------ Texto fornecido ------

Espírito inquieto, Lacy sempre esteve aberto a novas experiências musicais, gravando nos mais diversos contextos: álbuns solo, duos, tributos a Monk, pequenos combos e big bands. Muito ligado a todas as formas de manifestação artística, sua influência ultrapassa as fronteiras do jazz e se espraia pelas artes plásticas, cinema e literatura. No final dos anos 60, com a pequena visibilidade do jazz nos Estados Unidos, mudou-se para a França, onde foi acolhido com entusiasmo pelos numerosos jazzófilos daquele país. Gravou com grandes nomes do jazz europeu, como o italiano Enrico Rava, o francês Jean-Jacques Avenel e o inglês Evan Parker. Morreu em 04 de junho de 2004, em decorrência de um câncer no fígado, que jamais deixou que o abatesse. Seu compromisso com a vida e com a arte que professava era tão grande que mesmo muito doente, ainda se apresentava ao vivo até poucos dias antes de falecer.



***************

PS.: Post dedicado ao capitão John Lester, cruzado moderno e incansável paladino que, a bordo da nave Jazzseen, enfrenta com muita galhardia o dragão da vulgaridade e da descartabilidade musical.

47 comentários:

APÓSTOLO disse...

Prezado ÉRICO:

Excelente texto e soberba escolha musical. LACY foi um dos "mestres" em dominar o fugidio soprano.
A companhia de MAL WALDRON enriquece qualquer gravação e nesse caso, com certeza, é ponto alto.
Parabéns ! ! !

Salsa disse...

Existe uma teoria conspiracionista que afirma ser o Kenny G apenas mais uma experiência para lobotomizar a humanidade para que alguém possa dominar o mundo. Dizem que já está no forno o Kenny H, uma versão mais fatal do projeto.
Tenho o disco citado e outro - Let's call this steem, de 93 - com a mesma dupla. Estava engatilhado para um post. O som é bastante ousado.

Érico Cordeiro disse...

Caros Salsa e Apóstolo,
É sempre bom poder contar com as suas excelsas presenças! Pois é, e o que me deixa mais p* é chegar nas lojas de disco (que aqui em São Luís nem existem mais) e encontrar o dito cujo regiamente assentado nas preteleiras de... JAZZ!
É um absurdo. Tenho também o Evidence, que é muito bom, mas com uma tonalidade um pouco free (no trompete, Don Cherry).
Legal que vocês gostaram do post e do músico. Espero que Mr. Lester, a quem dediquei o post, também goste.
E, pelo amor de Deus, precisamos descobrir em qual laboratório está sendo criado o tal Kenny H. (esse moço vai tocar o quê, gaita de fole?).
Abração a ambbos!

Salsa disse...

PS - o disco postado é o que eu mais gosto. Eu acho que Lacy, às vezes, viaja demais.

edú disse...

Steve Lacy retornou a morar nos EUA meses antes de sua morte para dar aulas no New England Conservatory em Boston.

Érico Cordeiro disse...

------ Listagem fornecida ------

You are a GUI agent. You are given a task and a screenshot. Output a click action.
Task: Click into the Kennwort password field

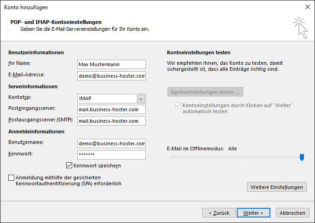pyautogui.click(x=111, y=155)
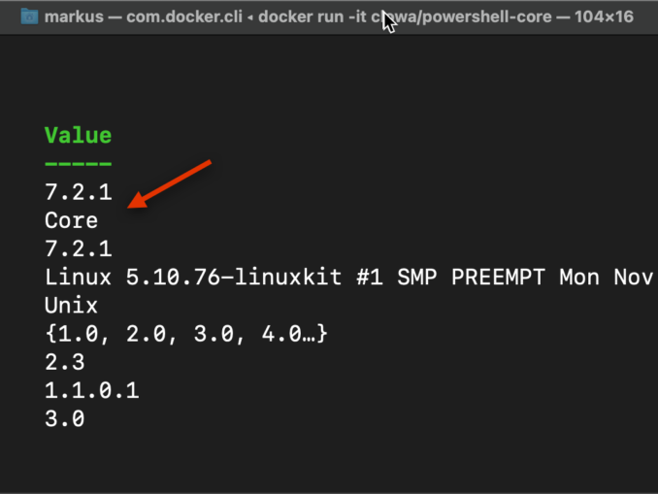Click the second 7.2.1 value line
The image size is (658, 494).
click(x=79, y=248)
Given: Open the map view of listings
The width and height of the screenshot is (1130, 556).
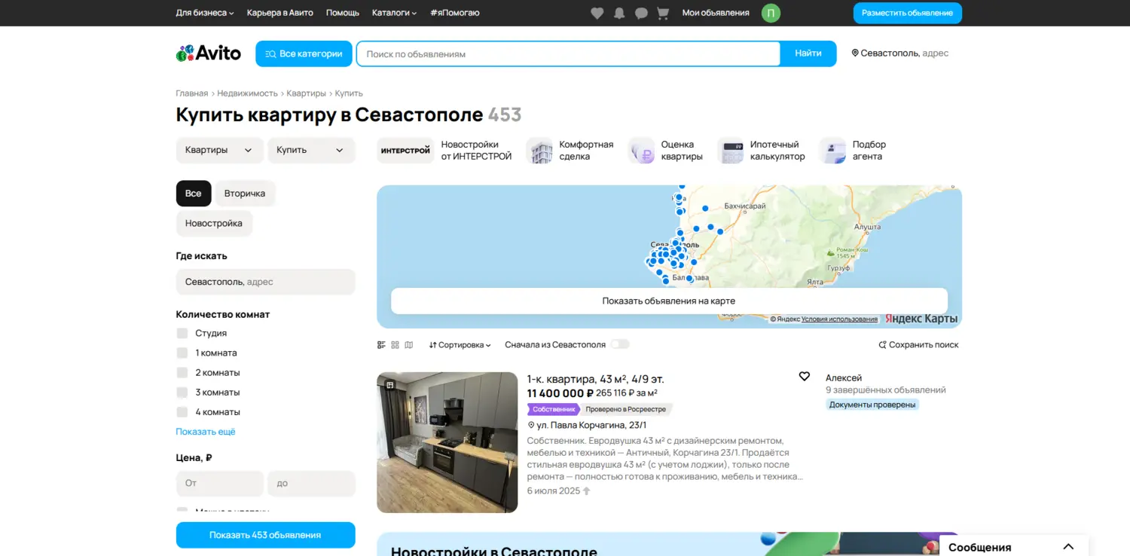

------

> _Enunciado_:
Por favor, prossiga o texto sobre Steve Lacy a partir da última linha apresentada.

> _Resposta escrita_:
Caro Edú,

Um músico de muita personalidade e que tem uma obra extensa e multifacetada. É uma descoberta relativamente recente prá mim (até pouco tempo eu apenas o conhecia de nome e achava que era um músico muito "difícil", o que não é verdade), mas já estou com gosto de quero mais.
E o bacana é que ele imprime uma sonoridade própria ao sax soprano, ora soando como uma clarineta, ora como um sax alto - a isso é que se dá o nome de talento, não é?
Grande abraço!!!

John Lester disse...

Mr. Cordeiro, ouvindo a faixa e lendo o texto, passei pela mesma aflição que assolou o famoso asno de Buridan, pobre asinino que, colocado diante de dois maços idênticos de feno, morreu de fome por incapaz de decidir qual deles comer.

Felizmente, ao contrário do pobre animal, saio daqui empanturrado com saborosos texto, música e dedicatória.

Grande abraço, JL.

Érico Cordeiro disse...

Mr. Lester,

É sempre muito prazeroso abrir a caixa de comentários e deparar-me com suas palavras sempre muito gentis. A homenagem é singela mas muito sincera. Você merece todas as loas, afinal não é fácil capitanear um espaço tão bacana, sempre recheado de ótimos textos e dicas, com muito humor e muito zelo pelo jazz e pelos ouvidos e corações de seus inúmeros leitores.
Grande abraço!

Carlos disse...

Érico,
aqui está a visita prometida. Gostei muitíssimo do teu blogue; as escolhas musicais são de primeira água. Fiquei, inclusive, a conhecer discos que desconhecia. Continuarei a frequentar este espaço.
Um abraço.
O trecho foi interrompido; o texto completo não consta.